Machine compatibility
CNC Machine Compatibility Index
A machine compatibility framework for connecting CNC bridge saws, sawjets, routers, tooling, DXF outputs, and countertop template requirements.
- Audience
- Fabricators matching SlabWise templates and DXF workflows to shop equipment.
- Primary metric
- template and post-processing fit
- Updated
- 2026-05-17
Benchmark decision guide
How should you use the machine compatibility report?
Use this report to frame the decision, identify the inputs that matter, and move to the tool or workflow page that helps with action.
Who it is for
Fabricators matching SlabWise templates and DXF workflows to shop equipment.
What to compare
Compare template and post-processing fit across shop type, job mix, workflow state, and evidence quality.
Evidence to check
Look for whether the page is using modeled assumptions, public documentation, user-submitted shop notes, or measured shop data.
Risk check
Controller software, post processors, tool libraries, and shop standards can change the final output.
Answer summary
What does the machine compatibility report measure?
CNC Machine Compatibility Index focuses on template and post-processing fit. It explains the decision, the inputs to track, the limitations, and the connected SlabWise resources that help readers act on the benchmark.
Risk check: Controller software, post processors, tool libraries, and shop standards can change the final output.
Next step: Review the methodology, then open the connected tool or product page to apply the report to a real project or workflow.
Methodology
- Track machine type, controller, supported file formats, common tooling, material fit, cutout complexity, and known shop workflow notes.
- Separate manufacturer specifications from SlabWise compatibility notes and user-submitted shop experience.
- Connect machine pages to relevant template categories, DXF verification, and request-a-machine workflows.

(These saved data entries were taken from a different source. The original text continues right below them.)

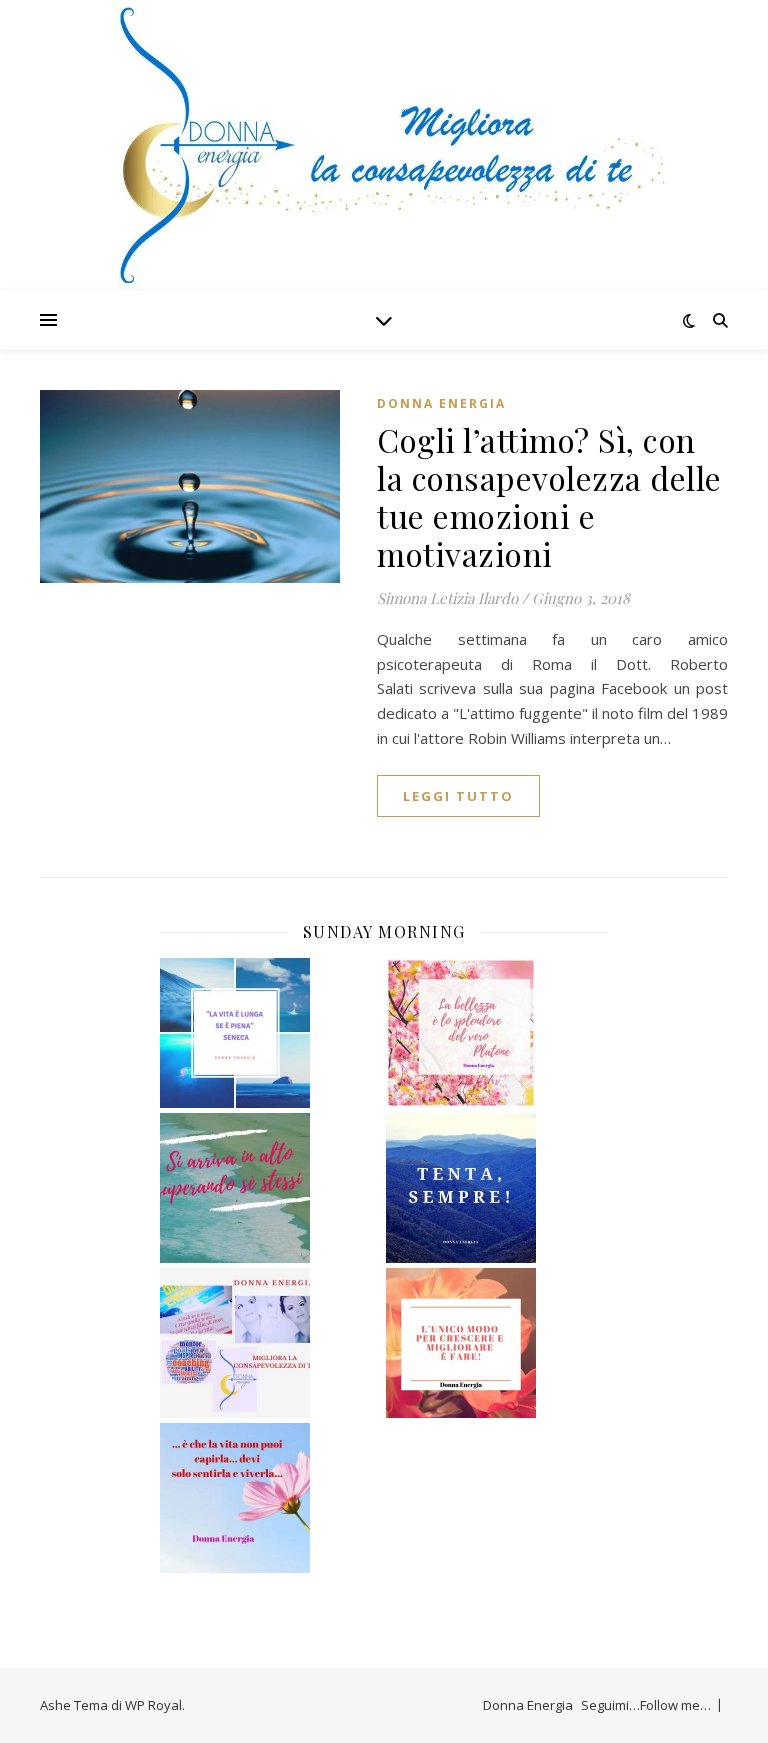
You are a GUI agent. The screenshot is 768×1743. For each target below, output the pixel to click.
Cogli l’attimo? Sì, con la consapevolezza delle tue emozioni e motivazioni (549, 496)
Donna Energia (441, 403)
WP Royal (153, 1705)
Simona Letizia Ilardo (447, 598)
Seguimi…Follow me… (646, 1705)
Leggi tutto (458, 796)
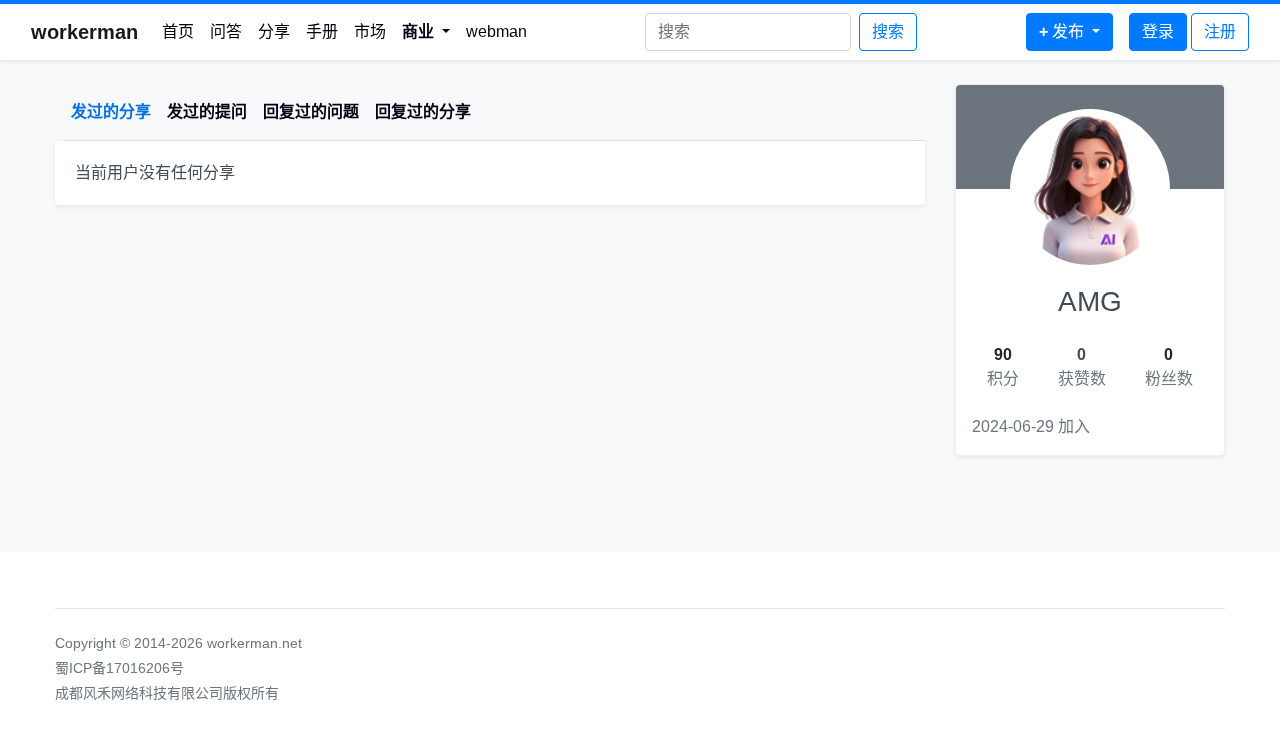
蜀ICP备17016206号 (119, 668)
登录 (1158, 31)
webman (496, 31)
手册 (322, 31)
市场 (370, 31)
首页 (178, 31)
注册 (1220, 31)
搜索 (888, 31)
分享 (274, 31)
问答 (226, 31)
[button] (426, 32)
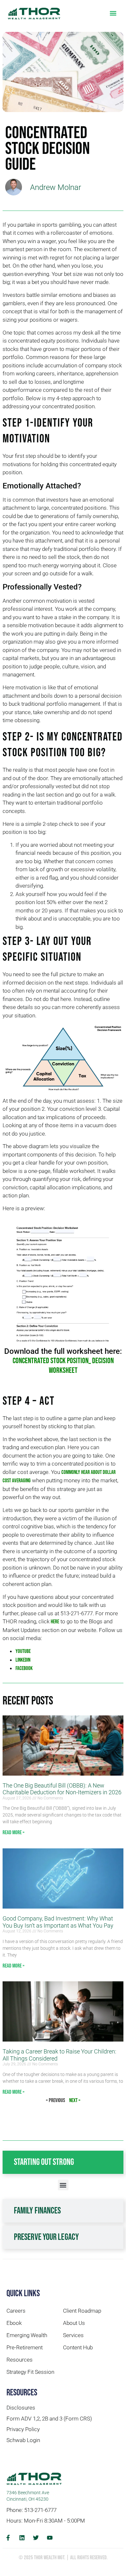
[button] (113, 13)
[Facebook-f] (8, 2538)
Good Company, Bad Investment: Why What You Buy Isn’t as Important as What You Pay (58, 1922)
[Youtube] (50, 2538)
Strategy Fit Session (30, 2372)
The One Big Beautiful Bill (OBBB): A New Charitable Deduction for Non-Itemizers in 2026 (62, 1789)
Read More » (14, 1832)
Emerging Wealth (26, 2335)
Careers (16, 2310)
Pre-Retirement (24, 2347)
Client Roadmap (82, 2310)
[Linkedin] (22, 2538)
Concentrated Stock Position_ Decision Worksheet (63, 1365)
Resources (19, 2359)
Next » (74, 2100)
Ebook (14, 2323)
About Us (74, 2323)
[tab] (63, 2162)
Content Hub (78, 2347)
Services (73, 2335)
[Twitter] (36, 2538)
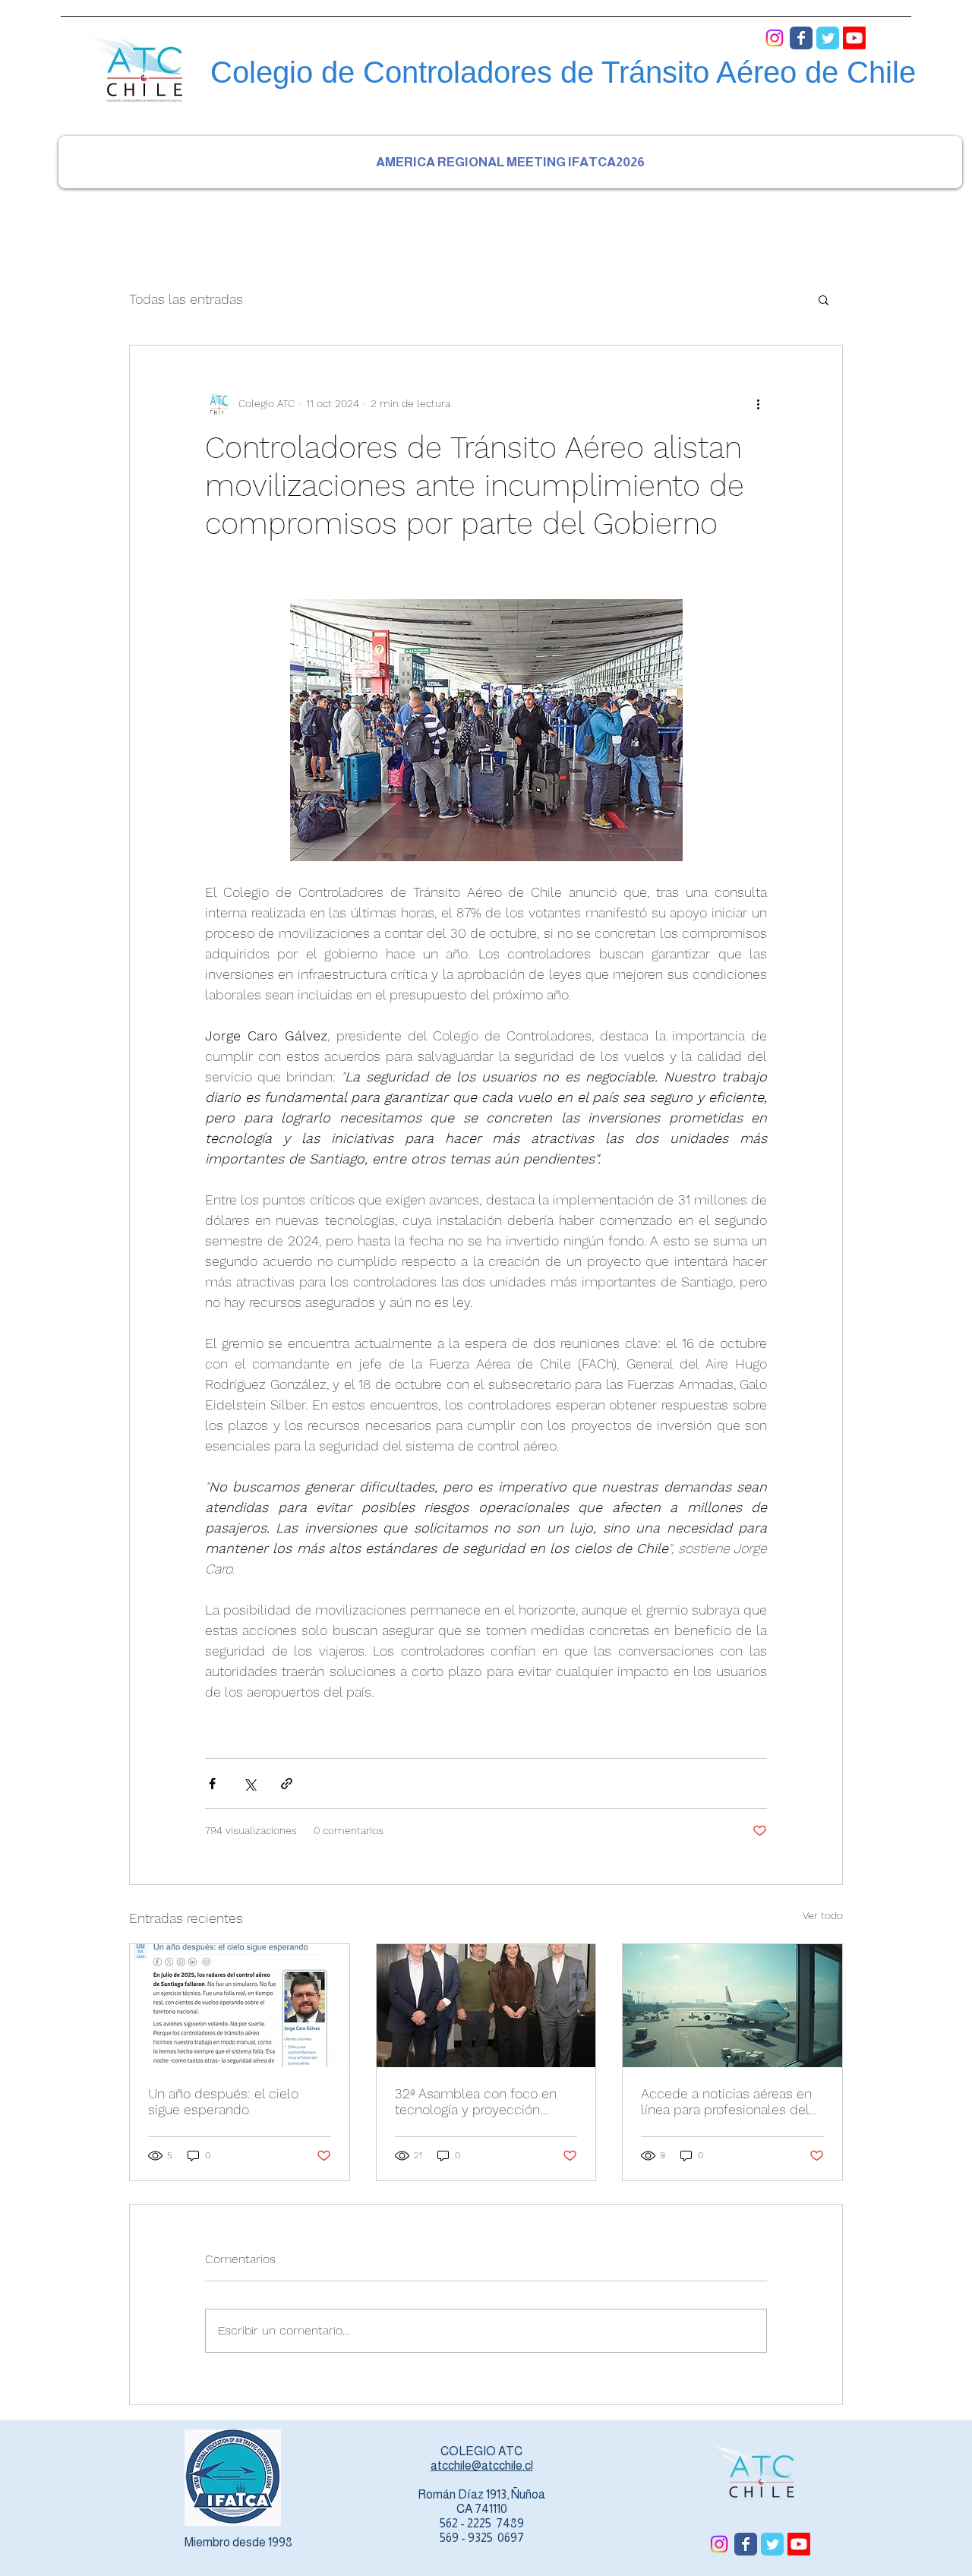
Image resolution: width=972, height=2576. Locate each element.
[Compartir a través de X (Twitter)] (249, 1783)
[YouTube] (854, 38)
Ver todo (823, 1915)
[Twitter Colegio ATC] (827, 38)
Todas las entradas (186, 299)
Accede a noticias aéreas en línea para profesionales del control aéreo (726, 2101)
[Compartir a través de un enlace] (286, 1783)
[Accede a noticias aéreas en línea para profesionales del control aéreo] (732, 2005)
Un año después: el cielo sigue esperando (223, 2101)
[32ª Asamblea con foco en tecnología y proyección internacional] (486, 2005)
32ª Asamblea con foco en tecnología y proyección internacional (476, 2101)
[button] (823, 299)
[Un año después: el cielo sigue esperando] (239, 2005)
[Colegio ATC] (801, 38)
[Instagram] (774, 38)
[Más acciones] (758, 403)
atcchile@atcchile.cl (482, 2465)
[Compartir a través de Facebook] (212, 1783)
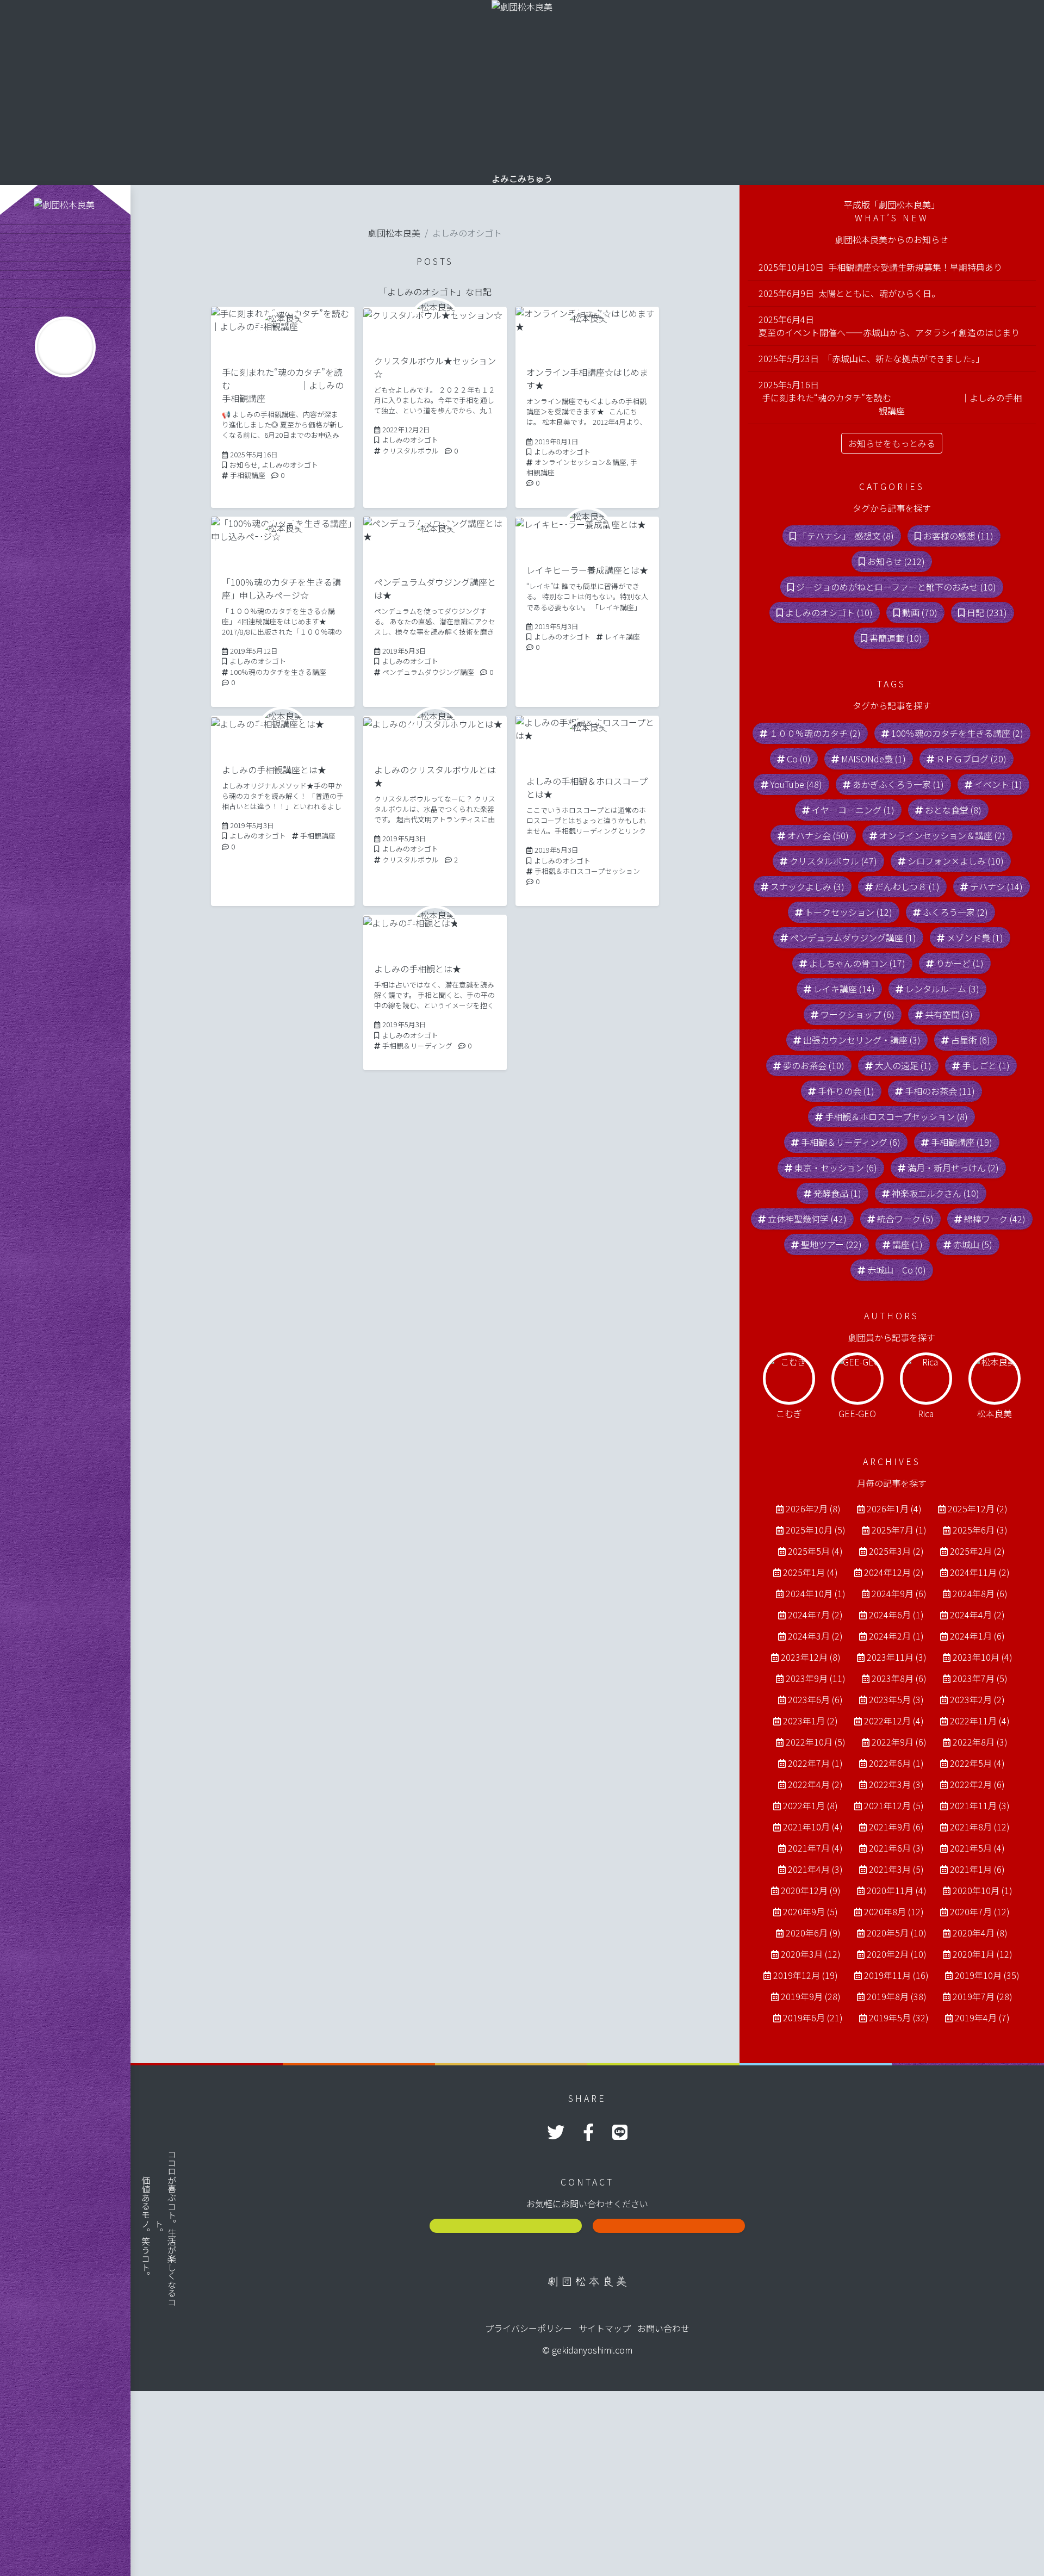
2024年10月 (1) (816, 1593)
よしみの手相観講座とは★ (274, 769)
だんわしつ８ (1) (907, 886)
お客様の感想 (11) (958, 535)
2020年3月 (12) (811, 1953)
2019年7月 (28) (982, 1996)
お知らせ (243, 465)
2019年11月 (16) (896, 1975)
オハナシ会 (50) (818, 835)
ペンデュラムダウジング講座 (428, 672)
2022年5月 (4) (977, 1763)
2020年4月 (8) (980, 1932)
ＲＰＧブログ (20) (971, 758)
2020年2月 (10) (897, 1953)
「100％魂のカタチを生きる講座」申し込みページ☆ (281, 588)
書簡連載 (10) (895, 637)
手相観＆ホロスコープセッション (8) (896, 1116)
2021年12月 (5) (894, 1805)
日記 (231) (987, 612)
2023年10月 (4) (982, 1656)
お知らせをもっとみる (891, 443)
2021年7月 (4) (815, 1847)
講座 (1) (907, 1244)
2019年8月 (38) (897, 1996)
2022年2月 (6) (977, 1784)
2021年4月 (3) (815, 1869)
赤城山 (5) (972, 1244)
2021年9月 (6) (896, 1826)
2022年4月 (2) (815, 1784)
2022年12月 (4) (894, 1720)
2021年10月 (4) (813, 1826)
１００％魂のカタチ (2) (815, 733)
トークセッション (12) (848, 911)
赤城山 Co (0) (896, 1269)
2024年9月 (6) (899, 1593)
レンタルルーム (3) (942, 988)
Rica (926, 1413)
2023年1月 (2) (810, 1720)
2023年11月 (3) (897, 1656)
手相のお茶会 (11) (940, 1090)
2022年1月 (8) (810, 1805)
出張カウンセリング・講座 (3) (862, 1039)
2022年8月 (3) (980, 1741)
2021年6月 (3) (896, 1847)
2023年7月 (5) (980, 1678)
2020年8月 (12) (894, 1911)
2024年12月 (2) (894, 1572)
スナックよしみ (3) (807, 886)
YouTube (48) (796, 784)
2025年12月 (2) (978, 1508)
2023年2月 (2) (977, 1699)
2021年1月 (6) (977, 1869)
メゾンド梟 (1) (975, 937)
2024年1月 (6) (977, 1635)
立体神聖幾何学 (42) (807, 1218)
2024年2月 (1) (896, 1635)
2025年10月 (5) (816, 1529)
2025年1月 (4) (810, 1572)
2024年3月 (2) (815, 1635)
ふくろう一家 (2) (955, 911)
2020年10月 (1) (982, 1890)
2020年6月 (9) (813, 1932)
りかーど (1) (960, 963)
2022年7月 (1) (815, 1763)
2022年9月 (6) (899, 1741)
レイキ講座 (622, 636)
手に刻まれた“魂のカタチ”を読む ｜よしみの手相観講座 (283, 385)
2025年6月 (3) (980, 1529)
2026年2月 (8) (813, 1508)
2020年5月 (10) (897, 1932)
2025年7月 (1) (899, 1529)
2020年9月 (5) (810, 1911)
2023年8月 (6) (899, 1678)
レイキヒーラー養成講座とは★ (587, 569)
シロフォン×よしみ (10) (956, 860)
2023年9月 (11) (816, 1678)
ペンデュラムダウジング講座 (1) (853, 937)
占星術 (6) (970, 1039)
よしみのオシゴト (290, 465)
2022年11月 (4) (980, 1720)
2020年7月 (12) (980, 1911)
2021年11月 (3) (980, 1805)
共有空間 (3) (949, 1014)
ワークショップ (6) (857, 1014)
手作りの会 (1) (846, 1090)
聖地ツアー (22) (831, 1244)
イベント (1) (998, 784)
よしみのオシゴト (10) (829, 612)
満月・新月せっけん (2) (953, 1167)
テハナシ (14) (996, 886)
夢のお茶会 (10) (813, 1065)
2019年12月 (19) (805, 1975)
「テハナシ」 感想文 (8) (846, 535)
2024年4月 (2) (977, 1614)
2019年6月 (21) (813, 2017)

- Flag unknown compatibility instead of implying support that has not been verified.
How this helps the decision
- Help shops verify whether a template workflow fits their machine before production.
- Improve internal links between machines, CNC presets, template pages, and DXF verification tools.
- Create a clear path for users to request missing machine profiles.
Limits and safety checks
- Controller software, post processors, tool libraries, and shop standards can change the final output.
- Compatibility pages should not replace a test cut, dry run, or machine vendor guidance.
- User-submitted notes need review before being treated as authoritative.